Un hombre entra en una zapatería, y un amable vendedor se le
acerca:
- ¿En qué puedo servirle, señor?
- Quisiera un par de zapatos negros como los del escaparate.
- Cómo no, señor. Veamos: el número que busca debe ser... el
cuarenta y uno. ¿Verdad?
- No. Quiero un treinta y nueve, por favor.
- Disculpe, señor. Hace veinte años que trabajo en esto y su
número debe ser un cuarenta y uno. Quizás un cuarenta, pero no un treinta y
nueve.
- Un treinta y nueve, por favor.
- Disculpe, ¿me permite que le mida el pie?
- Mida lo que quiera, pero yo quiero un par de zapatos del
treinta y nueve.
El vendedor saca del cajón ese extraño aparato que usan los
vendedores de zapatos para medir pies y, con satisfacción, proclama:
-¿Lo ve? Lo
que yo decía: ¡un cuarenta y uno!.
- Dígame: ¿quién va a pagar los zapatos, usted o yo?
- Usted.
- Bien. Entonces, ¿me trae un treinta y nueve?
El vendedor, entre resignado y sorprendido, va a buscar el
par de zapatos del número treinta y nueve. Por el camino se da cuenta de lo que
ocurre: los zapatos no son para el hombre, sino que seguramente son para hacer
un regalo.
- Señor, aquí los tiene: del treinta y nueve, y negros.
- ¿Me da un calzador?
- ¿Se los va a poner?
- Sí, claro.
- ¿Son para usted?
- ¡Sí! ¿Me trae un calzador?
Entre ayes y gruñidos camina algunos pasos sobre la
alfombra, con creciente dificultad.. Al vendedor le duelen sus propios pies sólo de imaginar los dedos del cliente aplastados dentro de los zapatos del treinta y nueve.

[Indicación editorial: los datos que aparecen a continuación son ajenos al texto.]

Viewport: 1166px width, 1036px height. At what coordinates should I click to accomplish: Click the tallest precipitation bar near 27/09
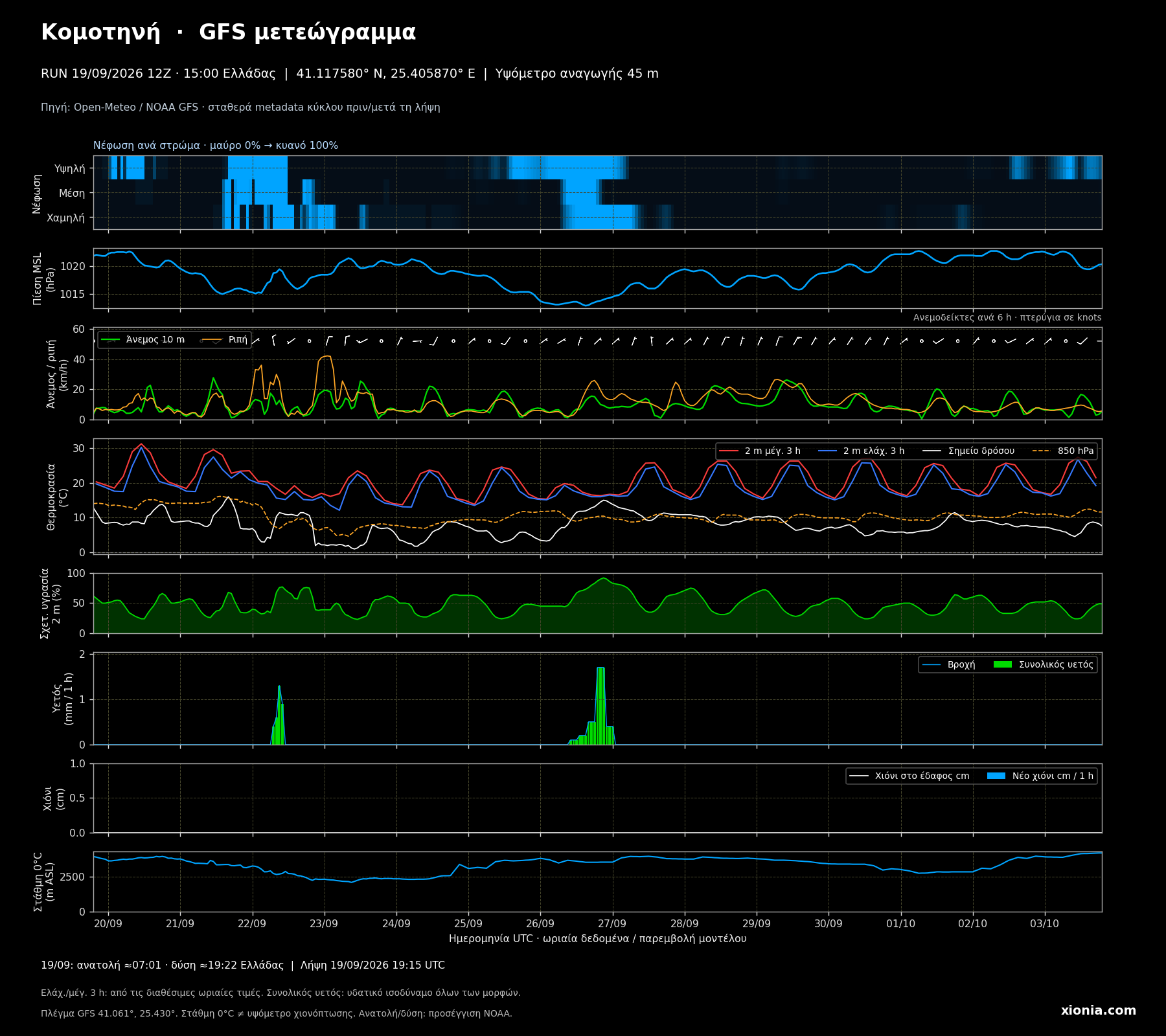(600, 706)
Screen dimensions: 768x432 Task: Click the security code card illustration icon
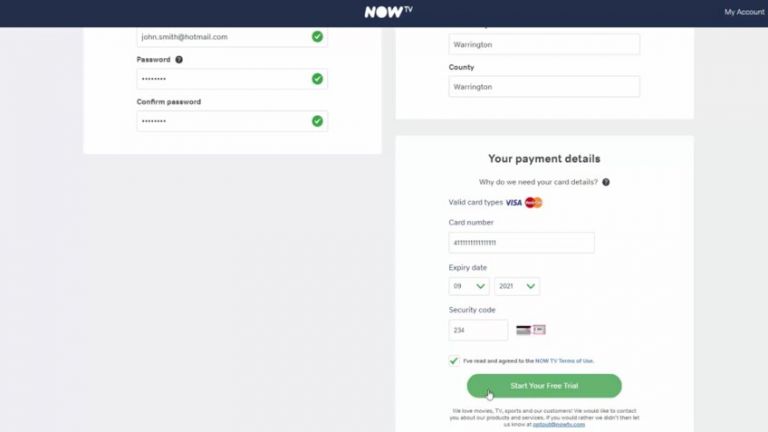pos(531,330)

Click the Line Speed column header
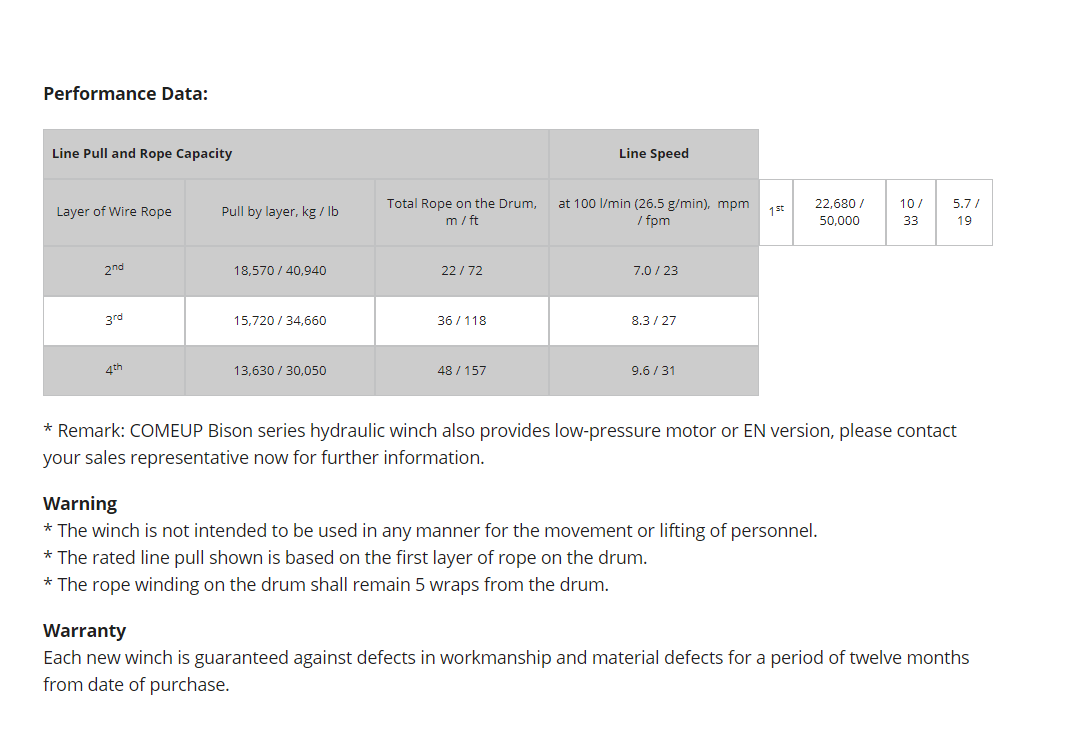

- Está bien. Me los llevo.
- ¿Se los envuelvo?
- No, gracias. Me los llevo puestos.
El cliente sale de la tienda y camina, como puede, las tres
manzanas que le separan de su trabajo. A las cuatro de la tarde, después de haber pasado más de
seis horas de pie dentro de esos zapatos, su cara está desencajada, tiene los
ojos enrojecidos y las lágrimas caen copiosamente de sus ojos. Su compañero de la caja de al lado lo ha estado observando
toda la tarde y está preocupado por él.
- ¿Qué te pasa? ¿Te encuentras mal?
- No. Son los zapatos.
- ¿Qué les pasa a los zapatos?
- Me aprietan.
- ¿Qué les ha pasado? ¿Se han mojado?
- No. Son dos números más pequeños que mi pie.
- ¿De quién son?
- Míos.
- No te entiendo. ¿No te duelen los pies?
- Me están matando los pies.
- ¿Y entonces?
- Te explico -dice, tragando saliva-. Yo no vivo una vida de
grandes satisfacciones. En realidad, en los últimos tiempos, tengo muy pocos
momentos agradables.
- ¿Y?
- Me estoy matando con estos zapatos. Sufro terriblemente,
es cierto... Pero, dentro de unas horas, cuando llegue a mi casa y me los
quite, ¿imaginas el placer que sentiré? ¡Qué placer, tío! ¡Qué placer!